-- Study text --
Simulation-based learning (SBL) has become standard practice in educating health care professionals to apply their knowledge and skills in patient care. While SBL has demonstrated its value in education, many educators find the process of developing new, unique scenarios to be time-intensive, creating limits to the variety of issues students may experience within educational settings. Generative artificial intelligence (AI) platforms, such as ChatGPT (OpenAI), have emerged as a potential tool for developing simulation case studies more efficiently, though little is known about the performance of AI in generating high-quality case studies for interprofessional education.
Objective
This study aimed to generate geriatric case scenarios across 5 AI platforms by a transdisciplinary team and systematically evaluate them for quality, accuracy, and bias.
Methods
Ten geriatric case studies were generated using the same prompt from 5 different generative AI platforms (N=50): ChatGPT, Claude (Anthropic AI), Copilot (Microsoft), Gemini (Google), and Grok (xAI). An evaluation tool was developed to collect evaluative data to assess the content and quality of each case, sociodemographic data of the featured patient, the appropriateness of each case for interprofessional education, and potential bias. Case quality was evaluated using the Simulation Scenario Evaluation Tool (SSET). Each case was evaluated by 3 team members who had experience in SBL education. Assessment scores were averaged, and qualitative responses were extracted to triangulate patterns found in the quantitative data.

-- Exercises to complete --
1: Answer these questions about the abstract on AI-generated case studies, one answer per line:
(a) How many generative AI platforms were used?
(b) Which tool was used to evaluate case quality?
(c) How many team members evaluated each case?
2: For each statement, say yes or no according to the abstract on AI-generated case studies, and quote the words that decide it.
(a) Each AI platform was given a different prompt.
(b) Many educators find it time-intensive to develop new simulation scenarios.
(c) The case scenarios focused on pediatric patients.
3: Continue the abstract on AI-generated case studies from where it stops.

-- Data supplied --
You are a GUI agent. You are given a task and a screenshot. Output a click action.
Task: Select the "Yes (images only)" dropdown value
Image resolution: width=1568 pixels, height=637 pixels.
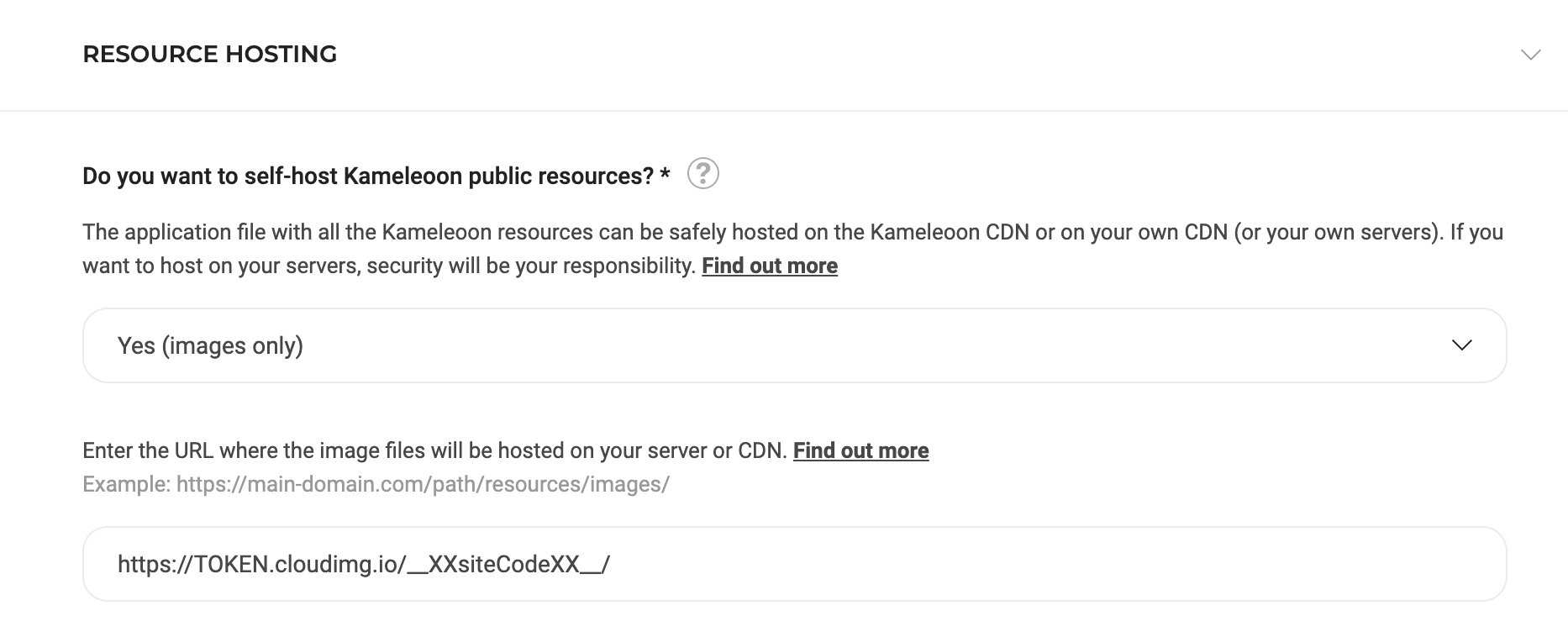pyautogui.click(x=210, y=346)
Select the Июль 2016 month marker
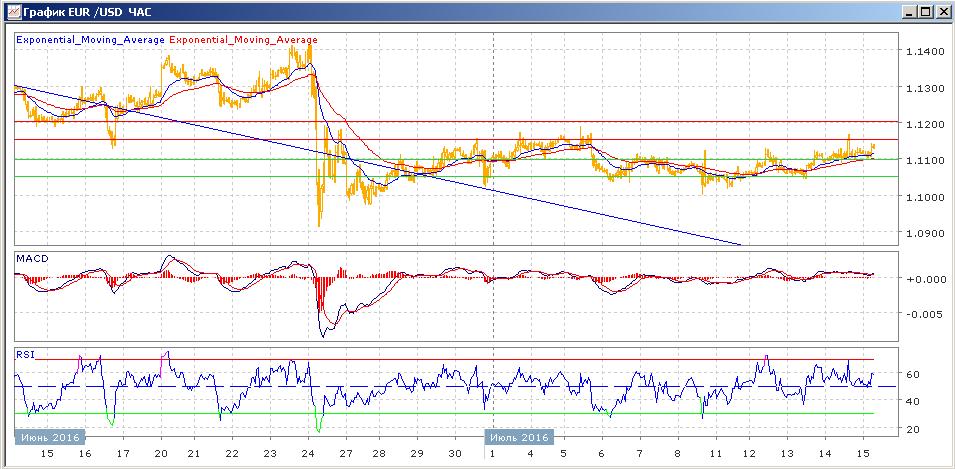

-- Answers by item number --
1:
(a) 5
(b) The Simulation Scenario Evaluation Tool (SSET)
(c) 3

2:
(a) No: "using the same prompt from 5 different generative AI platforms"
(b) Yes: "many educators find the process of developing new, unique scenarios to be time-intensive"
(c) No: "This study aimed to generate geriatric case scenarios"

3:
Results
While each AI platform was able to generate 10 unique case studies, the quality of studies varied within and across platforms. Generally, evaluators felt that the content in the cases was accurate, though some cases were not realistic. Some patient populations and common conditions among older adults were underrepresented or absent across the cases. All cases were set within traditional health care settings (eg, hospitals and routine medical visits). No cases featured home-based care. Based on the average SSET scores, reviewers assessed ChatGPT to be the highest overall performer (mean 3.27, SD 0.45, 95% CI 2.95-3.59) while Grok received the lowest scores (mean 1.61, SD 1.26, 95% CI 0.71-2.51). Platforms performed best at generating learning objectives (mean 3.35, SD 1.08, 95% CI 3.04-3.65) and lowest on their ability to describe supplies and materials that may be available in hypothetical scenarios (mean 1.27, SD 0.84, 95% CI 1.03-1.51).
Conclusions
This study is the first to systematically evaluate and compare multiple generative AI platforms for case study generation using a validated assessment tool (SSET) and provides evidence-based guidance on selecting and using AI tools effectively. The findings offer practical direction for educators navigating available generative AI tools to enhance training for health care professionals, including specific strategies for prompt engineering that can improve the quality of SBL resources in interprofessional education. These insights enable educators to leverage AI capabilities while maintaining pedagogical rigor.